This Post Has 125 Comments
  1. There’s so much global bubble popping going on I could have made 3 desk clearing posts today.

  2. ‘This year’s hot housing flavor is something every house hunter can agree upon: a price discount. It’s no blip. The frequency of price-cutting in Southern California, statewide and across the nation is running at or near post-recession highs. Five of the 11 big metros with the steepest jumps in price reductions were in the Golden State. So, who’s lowering asking prices the most? Silicon Valley. In Southern California, more sellers are cutting prices, too’

    ‘Las Vegas had the second-biggest surge in reductions, running to 22.5% this year from 12.3% a year — an 82% jump. No. 4 was Seattle, 14.6% from 9.3% — a 56% increase. Then there was No. 6 Denver: 18.1% from 13.8% — up 31%; No. 8 Atlanta: 15.1% from 12.3% — up 23%; No. 9 Salt Lake City: 19.6% from 16.1% — up 22%; and No. 10 Kansas City: 13.2% from 10.9% — up 21%’

    ‘The frequency of price-cutting in Southern California, statewide and across the nation is running at or near post-recession highs’

    The REIC media will be happy to sell their grandmothers for one more months commission.

    1. Sounds like eee-bola has finally spread to Southern California, just in time for the ice cold holiday sales season.

      Good luck to all the lachrymose landlords and flopped flippers with slashing your asking prices enough to attract a buyer away from holiday preparations in order to make a shack purchase!
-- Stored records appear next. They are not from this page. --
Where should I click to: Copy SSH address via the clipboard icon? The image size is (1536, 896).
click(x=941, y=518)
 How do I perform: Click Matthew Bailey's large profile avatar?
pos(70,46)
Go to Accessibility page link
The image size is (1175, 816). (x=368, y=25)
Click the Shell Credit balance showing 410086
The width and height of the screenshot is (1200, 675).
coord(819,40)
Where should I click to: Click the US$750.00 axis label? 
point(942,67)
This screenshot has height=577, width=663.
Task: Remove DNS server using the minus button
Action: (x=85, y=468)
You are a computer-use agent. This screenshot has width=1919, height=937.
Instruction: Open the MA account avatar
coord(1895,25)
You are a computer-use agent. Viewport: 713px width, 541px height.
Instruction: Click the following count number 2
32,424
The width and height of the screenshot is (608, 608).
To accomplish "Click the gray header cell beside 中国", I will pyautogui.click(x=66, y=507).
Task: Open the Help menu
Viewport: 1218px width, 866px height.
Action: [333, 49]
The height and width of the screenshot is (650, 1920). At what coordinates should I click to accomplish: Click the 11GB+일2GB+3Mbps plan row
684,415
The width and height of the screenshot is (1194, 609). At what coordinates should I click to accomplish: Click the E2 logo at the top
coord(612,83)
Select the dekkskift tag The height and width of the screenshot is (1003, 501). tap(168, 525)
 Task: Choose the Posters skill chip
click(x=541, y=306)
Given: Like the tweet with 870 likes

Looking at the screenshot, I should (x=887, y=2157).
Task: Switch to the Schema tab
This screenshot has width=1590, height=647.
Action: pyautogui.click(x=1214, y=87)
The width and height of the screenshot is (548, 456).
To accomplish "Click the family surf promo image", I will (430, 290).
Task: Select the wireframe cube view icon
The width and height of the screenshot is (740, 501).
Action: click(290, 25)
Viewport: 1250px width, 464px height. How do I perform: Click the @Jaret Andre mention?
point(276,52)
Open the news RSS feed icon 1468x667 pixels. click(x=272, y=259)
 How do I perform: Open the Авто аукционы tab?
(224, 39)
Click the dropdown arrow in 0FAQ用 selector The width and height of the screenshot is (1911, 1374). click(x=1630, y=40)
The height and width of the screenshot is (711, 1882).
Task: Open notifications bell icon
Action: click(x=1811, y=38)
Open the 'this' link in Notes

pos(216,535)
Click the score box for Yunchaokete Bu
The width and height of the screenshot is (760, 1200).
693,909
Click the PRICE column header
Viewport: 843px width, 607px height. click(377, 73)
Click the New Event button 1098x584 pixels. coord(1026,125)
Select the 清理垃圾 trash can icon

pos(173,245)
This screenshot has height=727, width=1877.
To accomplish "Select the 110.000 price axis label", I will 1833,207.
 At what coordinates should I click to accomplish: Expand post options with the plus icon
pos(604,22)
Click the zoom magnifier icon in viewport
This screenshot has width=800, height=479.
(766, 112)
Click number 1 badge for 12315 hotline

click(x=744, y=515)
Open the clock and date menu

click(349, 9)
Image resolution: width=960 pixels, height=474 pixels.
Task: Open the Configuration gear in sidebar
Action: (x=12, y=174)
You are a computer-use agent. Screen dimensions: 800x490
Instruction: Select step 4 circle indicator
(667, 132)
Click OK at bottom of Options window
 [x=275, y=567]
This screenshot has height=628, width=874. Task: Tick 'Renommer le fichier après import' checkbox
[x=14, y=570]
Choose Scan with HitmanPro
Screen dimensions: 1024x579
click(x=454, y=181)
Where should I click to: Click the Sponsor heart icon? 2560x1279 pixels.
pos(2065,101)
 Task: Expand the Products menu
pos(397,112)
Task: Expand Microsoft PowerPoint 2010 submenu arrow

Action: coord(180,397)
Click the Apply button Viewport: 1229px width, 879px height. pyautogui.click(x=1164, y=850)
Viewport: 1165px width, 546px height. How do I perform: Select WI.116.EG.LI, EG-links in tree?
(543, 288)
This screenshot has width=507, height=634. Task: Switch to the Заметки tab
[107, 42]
      1. This years vacation will likely last many years. Caution to sellers; your golden gooses are bunkered up in there Chinese sky rises and all the feet stomping has made them too sore to come visit and buy your piggy bank. Your only hope is to get a realtor who has been in and out of jail for there pathological lying and history of theft and drug use. This breed of realtor will the best resource you have to lure in your victims. 8s in price and a statue buried in your yard isnt working anymore. Time to get to it, the exit door is getting smaller each passing day!

        1. It seems like the screws are starting to turn on the funny money mortgages guaranteed by Fannie Mae and Freddie Mac. If massive government-guaranteed loans to marginally qualified buyers dry up, what will become of demand for houses priced northwards of $500K, which is pretty much the only kind in coastal California?

  3. ‘The federal government has dramatically expanded its exposure to risky mortgages. In 2019, there is more government-backed housing debt than at any other point in U.S. history, according to the Urban Institute. A growing number of homeowners faces debt payments that amount to nearly half of their monthly income’

    So the Washington Post woke! Readers here have known this since 2014. I put this blog together for myself: so I know what’s really happening or as close to it as I can. And I ban ankle-bitters cuz they waste something I don’t have enough of – time. Someone mentioned yesterday how CRE dummies are still building malls. It reminded me that readers here know more about many markets than people who are big shots in their fields. And that includes me, which is the objective. This blog is indispensable, and I don’t say that because I put it together. I’d be happy if someone else did, and I could just get up and read it every day. But that’s not the case.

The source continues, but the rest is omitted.